In the simplest of terms, Blockchains are a set of virtual computers agreeing on the same set of actions, and following the same rules. The set of rules they follow is commonly referred to as a consensus algorithm, with valid actions according to a virtual machine.

Inevitably, this leads to an unavoidable situation wherein Blockchains and the data they store are siloed from the outside world. Therefore, any interaction they have with an external data source introduces additional trust assumptions. The data that is available natively on-chain is held entirely by full nodes ‘running’ the blockchain. Where archival nodes are expected to store historical blockchain data and historical state changes, full nodes manage the current state of the blockchain. In addition, full nodes serve the chain data upon request to the agents that wish to interact with the blockchain.
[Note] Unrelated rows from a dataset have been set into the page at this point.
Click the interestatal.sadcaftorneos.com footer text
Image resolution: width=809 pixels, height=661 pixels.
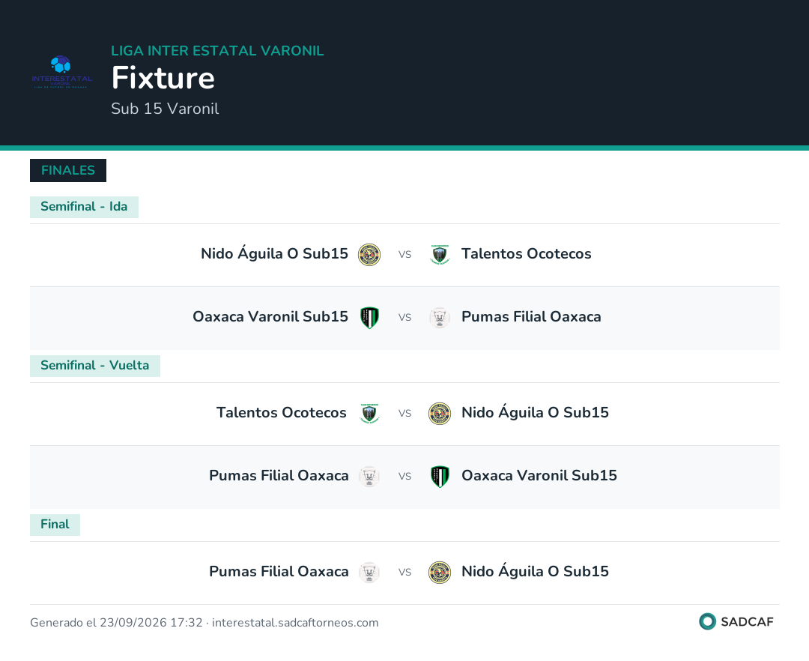coord(295,623)
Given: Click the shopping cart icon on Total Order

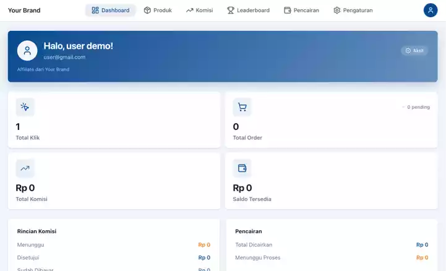Looking at the screenshot, I should (242, 107).
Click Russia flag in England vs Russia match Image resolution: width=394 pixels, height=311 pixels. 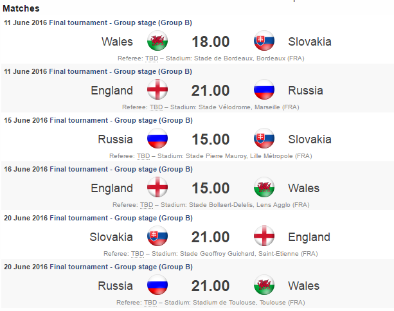point(264,91)
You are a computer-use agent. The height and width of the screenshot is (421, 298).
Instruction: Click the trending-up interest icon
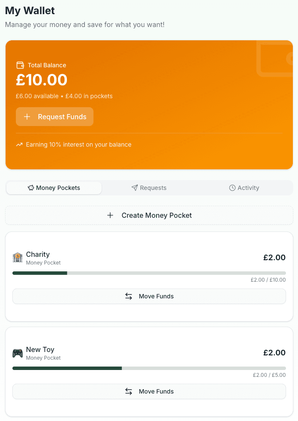[x=19, y=145]
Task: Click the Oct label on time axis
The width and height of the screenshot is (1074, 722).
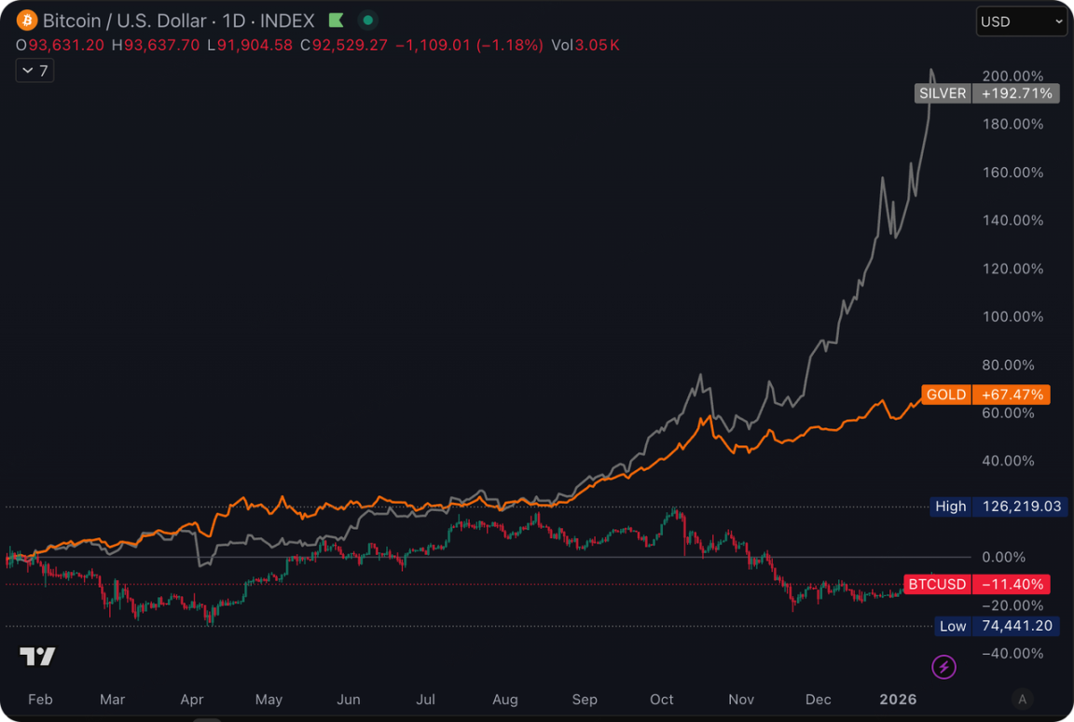Action: click(x=662, y=699)
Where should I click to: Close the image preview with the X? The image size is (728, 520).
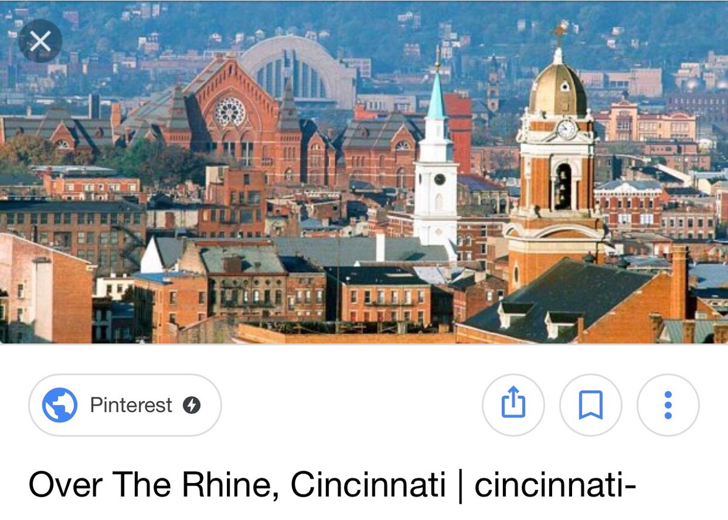(40, 41)
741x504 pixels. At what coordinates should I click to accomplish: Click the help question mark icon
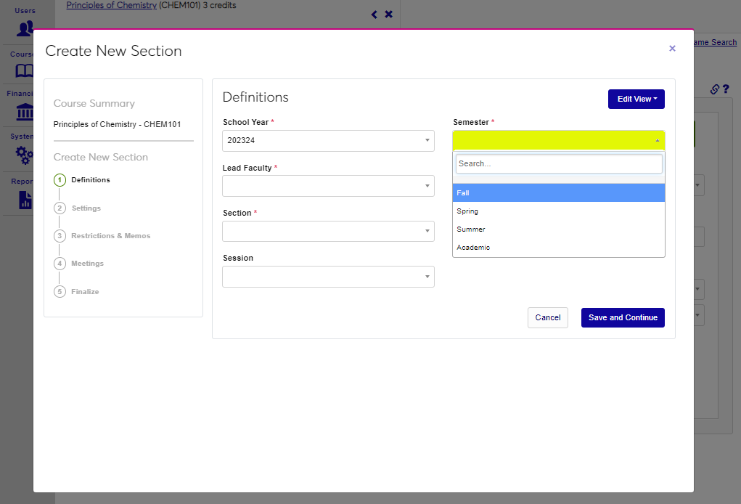725,89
This additional responsibility of full nodes is the central source of the “data availability” problem. In brief, when a new block is posted to the chain, how can full nodes be certain that the data is:

1) Complete (every transaction of the proposed block is available for download) and;          

2) Correct (the transactions are not fraudulent)

Therefore, the data availability problem introduces the key question; how can we be sure that the block proposer is not acting maliciously?
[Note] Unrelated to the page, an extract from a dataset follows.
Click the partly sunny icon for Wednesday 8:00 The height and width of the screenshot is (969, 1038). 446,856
Currently, the only way to ensure that a data withholding attack is not occurring is to download the full block. It is, as Satoshi said in the Bitcoin white-paper, “the only way to confirm the absence of a transaction is to be aware of all transactions.” However, this creates a bottleneck for scalability as nodes can’t verify larger blocks without significantly increasing the hardware requirements. Higher TPS requires larger blocks since each transaction consumes data and processing power (to validate/execute). Thus, a solution that allows for larger blocks without increasing hardware requirements is imperative for scalability.

To date, increasing block sizes has been considered the only viable solution for increasing throughput, but the purpose of this article is to outline the evolution of blockchain architectures that have unlocked new answers to the data availability problem without sacrificing decentralisation or user-sovereignty.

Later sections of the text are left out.